UnivariateFilter#
- class pymc_extras.statespace.filters.UnivariateFilter[source]#
The univariate kalman filter, described in [1], section 6.4.2, avoids inversion of the F matrix, as well as two matrix multiplications, at the cost of an additional loop. Note that the name doesn’t mean there’s only one observed time series. This is called univariate because it updates the state mean and covariance matrices one variable at a time, using an inner-inner loop.
This is useful when states are perfectly observed, because the F matrix can easily become degenerate in these cases.
References
- __init__()#
Kalman Filter.
Notes
The BaseFilter class is an abstract base class (ABC) for implementing kalman filters. It defines common attributes and methods used by kalman filter implementations.
- seq_names#
A list of name representing time-varying statespace matrices. That is, inputs that will need to be provided to the sequences argument of pytensor.scan
- Type:
list[str]
- non_seq_names#
A list of names representing static statespace matrices.
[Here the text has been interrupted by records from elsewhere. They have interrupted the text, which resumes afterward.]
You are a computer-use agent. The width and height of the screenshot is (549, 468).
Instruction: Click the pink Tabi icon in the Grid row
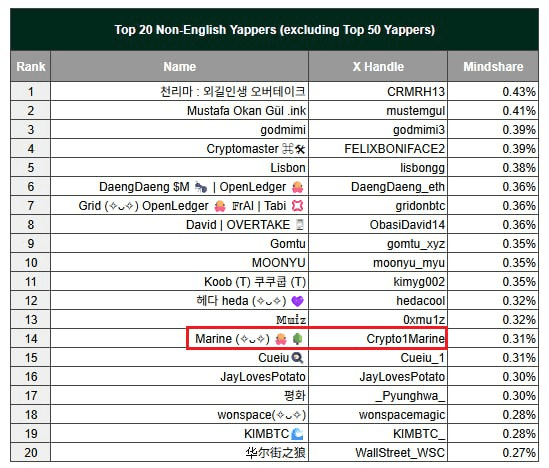click(x=298, y=206)
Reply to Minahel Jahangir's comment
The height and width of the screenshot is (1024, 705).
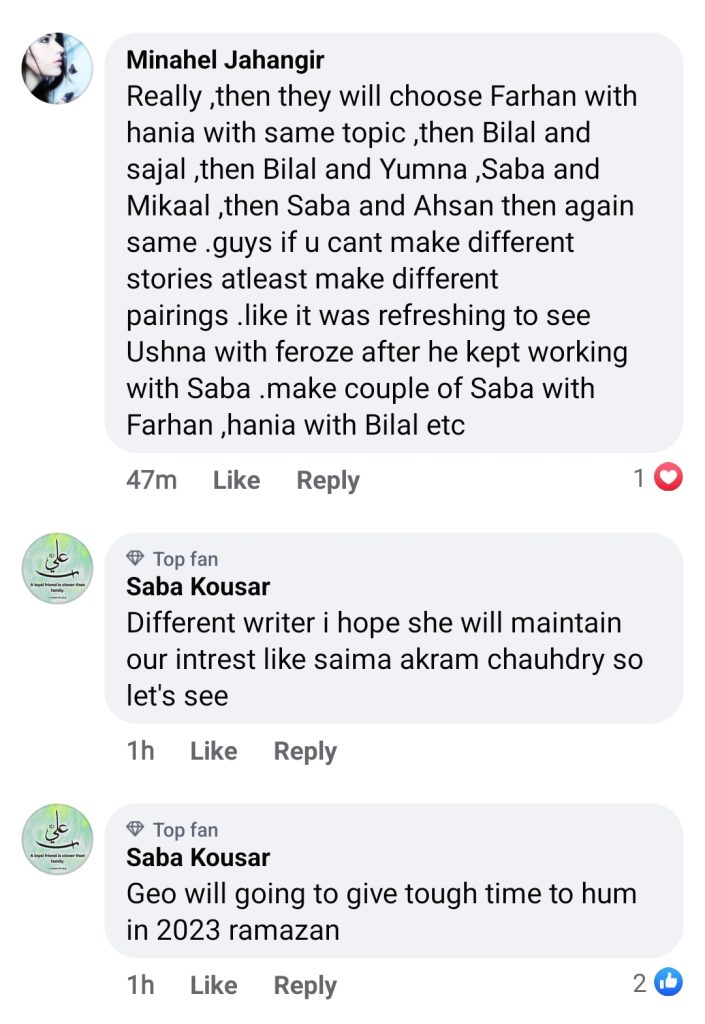[x=327, y=480]
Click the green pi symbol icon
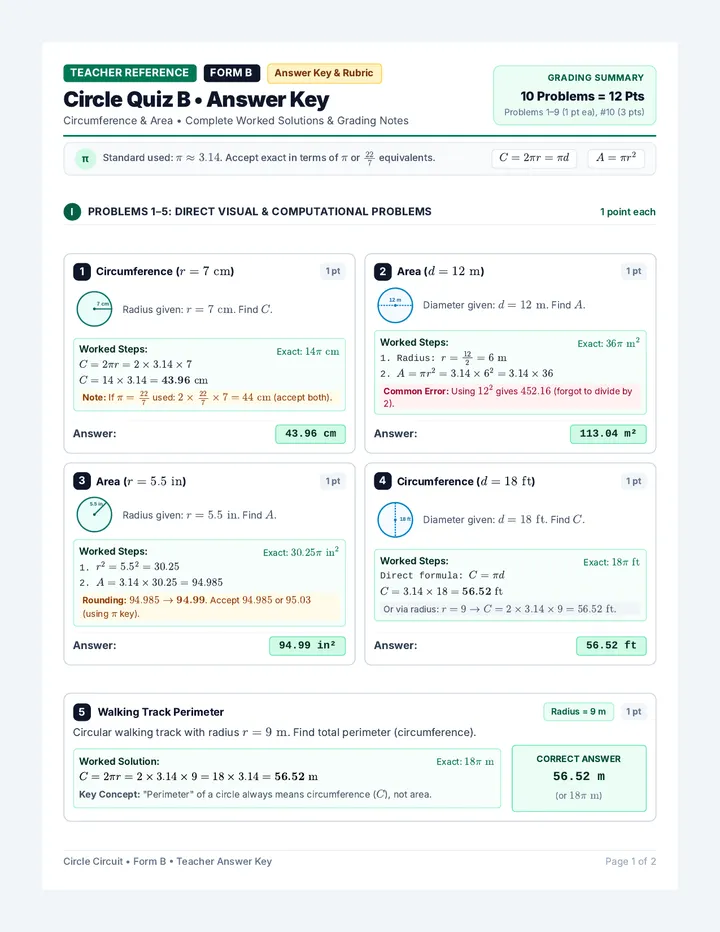Viewport: 720px width, 932px height. [x=85, y=159]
That is, inputs that will need to be provided to the non_sequences argument of pytensor.scan
- Type:
list[str]
Methods
__init__()Kalman Filter.
add_check_on_time_varying_shapes(data, ...)Insert a check that time-varying matrices match the data shape to the computational graph.
build_graph(data, a0, P0, c, d, T, Z, R, H, Q)Construct the computation graph for the Kalman filter.
check_params(data, a0, P0, c, d, T, Z, R, H, Q)Apply any checks on validity of inputs.
handle_missing_values(y, Z, H, d)Handle missing values in the observation data
y.kalman_step(*args)Performs a single iteration of the Kalman filter, which is composed of two steps : an update step and a prediction step.
predict(a, P, c, T, R, Q)Perform the prediction step of the Kalman filter.
unpack_args(args)The order of inputs to the inner scan function is not known, since some, all, or none of the input matrices can be time varying.
update(a, P, y, d, Z, H, all_nan_flag)Perform the update step of the Kalman filter.